Crime & Accidents News
17 March 2017

In the personal loan sector, impersonation or identity theft is the number one contributor to fraud with men between the ages of 28 and 40 being the primary targets. This is followed by credit card transaction dispute and phishing fraud. 
“More and more South Africans are losing money due to identity fraud and the clever execution of the fraud often makes it very difficult to detect,” says Alfred Ramosedi, Executive for Sales and Marketing at African Bank. 
The South African Fraud Prevention Service (SAFPS), say identity theft in South Africa has in fact increased substantially over the last six years.  “Last year alone, we saved the banking industry R1.7 billion based on accounts that were declined as a result of a listing at the SAFPS,” says SAFPS’ Manie Van Schalkwyk.

SAFPS confirm that the scale of the identity theft is rising as more and more transactions are done electronically. “The problem is that victims usually only discover that they were the victims of identity theft once they are negatively listed for non-payment of accounts opened in their names or once their credit or loan applications are rejected,” says Van Schalkwyk.

ID theft normally starts with a stolen or lost ID book. The victim’s photograph is usually replaced with that of the fraudster who is doing the impersonation. “Armed with a fraudulent ID book, fraudulent bank statements etc. they can apply for loans, take out contracts or even open fraudulent bank accounts,” says Ramosedi.

While the theft of identity won’t cost you in the short term, it is the long-term cost that needs to be factored in. “You have to be removed from being blacklisted by credit bureaux, prove that the transactions weren’t yours and in some instances even change your identity number,” explains Ramosedi.

Ramosedi says criminals are extremely resourceful and will resort to any measures to get one’s personal information and once they set up a fake ID, they look like they are transacting as a legitimate person.

In order to safeguard yourself from identity fraud, here are some useful hints and tips to follow;

  • Do not carry unnecessary personal information in your wallet or purse.
  • Do not disclose personal information such as passwords and pins when asked to do so by anyone via telephone, fax or even email.
  • Do not write down pins and passwords and avoid obvious choices like birth dates and first names.
  • Do not use internet cafes or unsecure terminals (hotels, conference centres etc.) to do your banking.
  • Do not be a victim of dumpster diving.
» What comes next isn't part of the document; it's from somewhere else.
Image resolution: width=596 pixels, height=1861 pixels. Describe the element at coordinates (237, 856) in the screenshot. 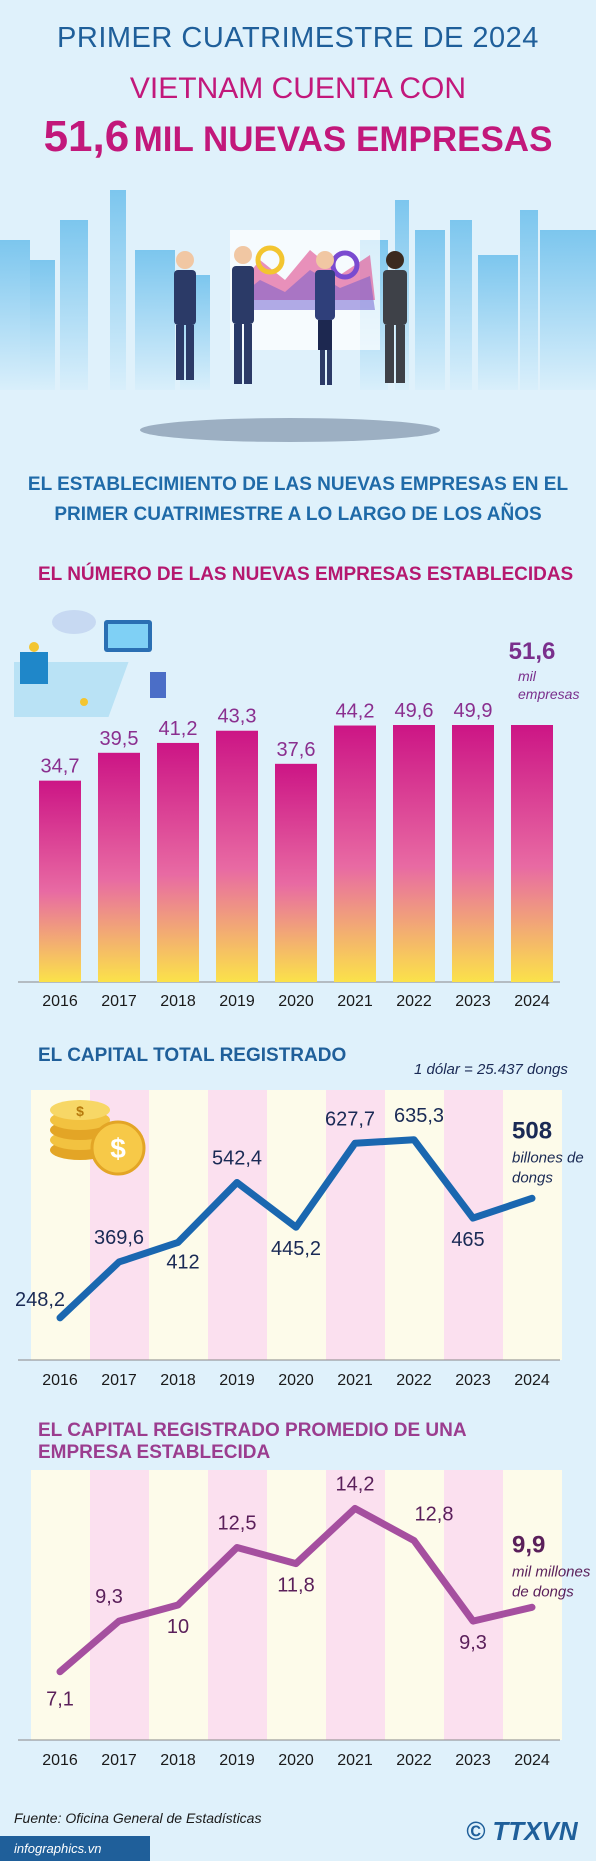

I see `bar-2019` at that location.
Never throw away documents with your bank account details or other personal information without first destroying the information.  
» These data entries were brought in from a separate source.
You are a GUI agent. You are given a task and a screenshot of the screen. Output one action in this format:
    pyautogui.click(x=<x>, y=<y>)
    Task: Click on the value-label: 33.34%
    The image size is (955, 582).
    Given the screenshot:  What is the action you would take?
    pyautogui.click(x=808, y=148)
If you are worried you may become a victim of fraud, you can ask the bureaux to put an alert on your name and you will be notified in the event anyone tries to open a fraudulent account in your name.

Consumers can also lodge a Protective Registrations or register as a Victim with the SAFPS. This is a free service to consumers. Consumers can contact SAFPS on 0860 101 248 or SMS the word “protectid” to 43366 and they will be contacted directly.